I love crisps (yes, let’s get that corrected from the off). Simply by themselves, or as an accompaniment to a ham sandwich and glass of beer at lunchtime. So many flavours to choose from; salt and vinegar, cheese and onion, pickled onion…

Yes, the flavours are many and various, but hold up, this really is a new one. Pussy flavoured crisps. Yes you did read that correctly. Pussy flavoured crisps;

‘Chips (sic) with a unique taste for brave and free people’ trills the blurb. ‘You will remember your wildest love adventures, your first real love, and may even lose your oral virginity…’ Blimey.

Well you have to wonder about that. I’ll be absolutely forthright and say that I cannot imagine a crisp, no matter how tasty, as being a substitute for the real thing. Neither can I envisage such a crisp as an accompaniment to a sandwich. So thanks, but no thanks.
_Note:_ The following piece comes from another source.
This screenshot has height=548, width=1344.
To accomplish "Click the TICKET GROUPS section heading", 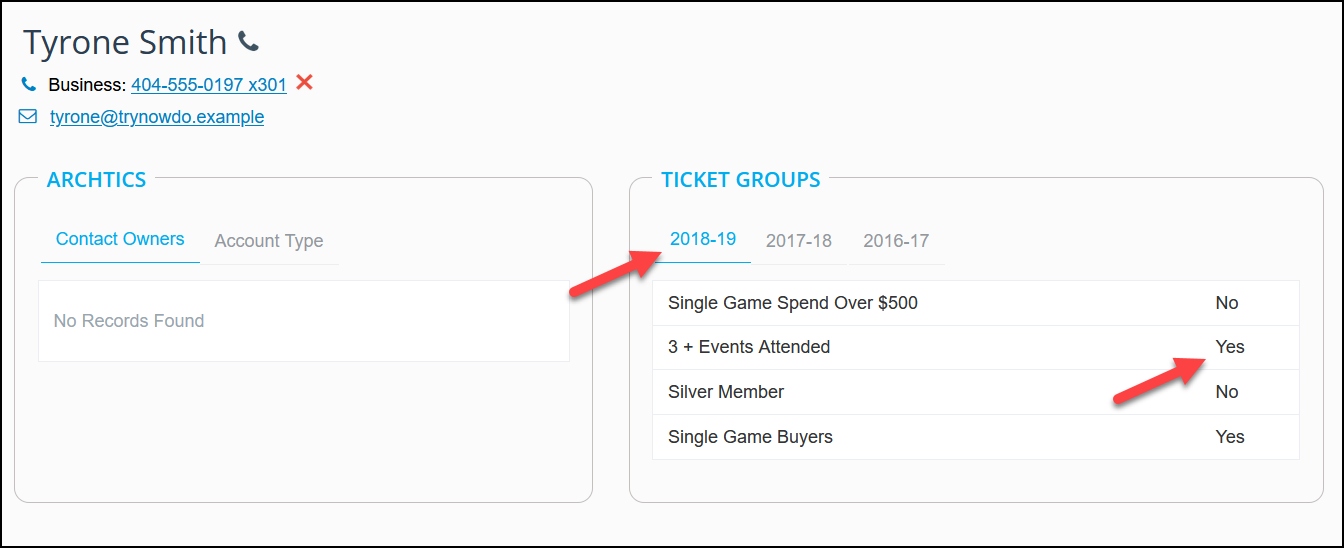I will (740, 180).
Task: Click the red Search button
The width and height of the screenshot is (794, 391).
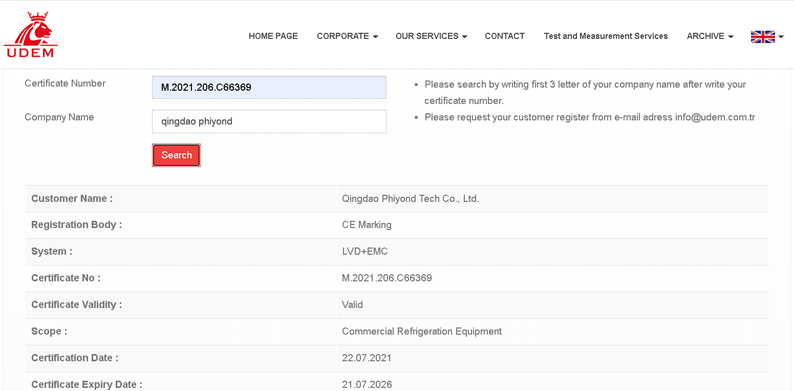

Still I’ll admit to being intrigued as to just how the manufacturers have managed to create a crisp with a fair approximation of the taste and scent of pussy. The selection process for the flavourings must have been absolutely fascinating.

Oh, and just in case any female cunters (or indeed, those who travel on the other bus) feel discriminated against, let me point out that Chazz Chips also come in cock flavour. All we need now is balloon knot flavour, and everybody’s happy.

Whatever will they think of next?

Chazz Chips

Nominated by: Ron Knee

73 thoughts on “Chazz Pussy Flavoured Crisps

  1. Isn’t salt and vinegar already pussy flavored? Or am I only familiar with rank pussy?

  2. https://youtu.be/HaJQq4K-byw

    This flavour isn’t difficult to produce, the age old recipe way 9 day old festival knicker gussets, powdered with rock salt, essence of rancid polecat a little of the above link Surstomming, this used to come in a little red sachet that was opened and sprinkled over Scampi, for that unique KittyKat taste, flavour and stench that is very hard to reproduce in the wild.
    Pussy crisps are not allowed to be flown on planes, recommend to only be opened outdoors, eg not in your car or any rented property, due to the small amount of Surstomming content.
    However great to post through neighbours letterboxes or open and leave behind on buses or trains.
    On a side note if you ever find yourself hunting beaver, racoon aka trash panda, s, meercat, Tom cats, lion, honey badger, Russians or Grisly bear, use Walkers pussy crisps, Dorito vaj triangles or KP cunt nuts as bait, they all work well due to the similar recipe,
    They are sold at all good fishing bait and hunting shops, on a side note they stop cats shitting on your lawn.

  3. Chazz and Pussy…
    The flavour of choice for Coronation Day parties up and down the land.
    If you’re licky, you might find a used sanitary product generously donated by Queen Camillaaah… and old jizz from jug-ears.

  4. Are scampi and lemon Nik Naks still on sale? They smelt like a bad day at a bad day at gynaecologist’s convention.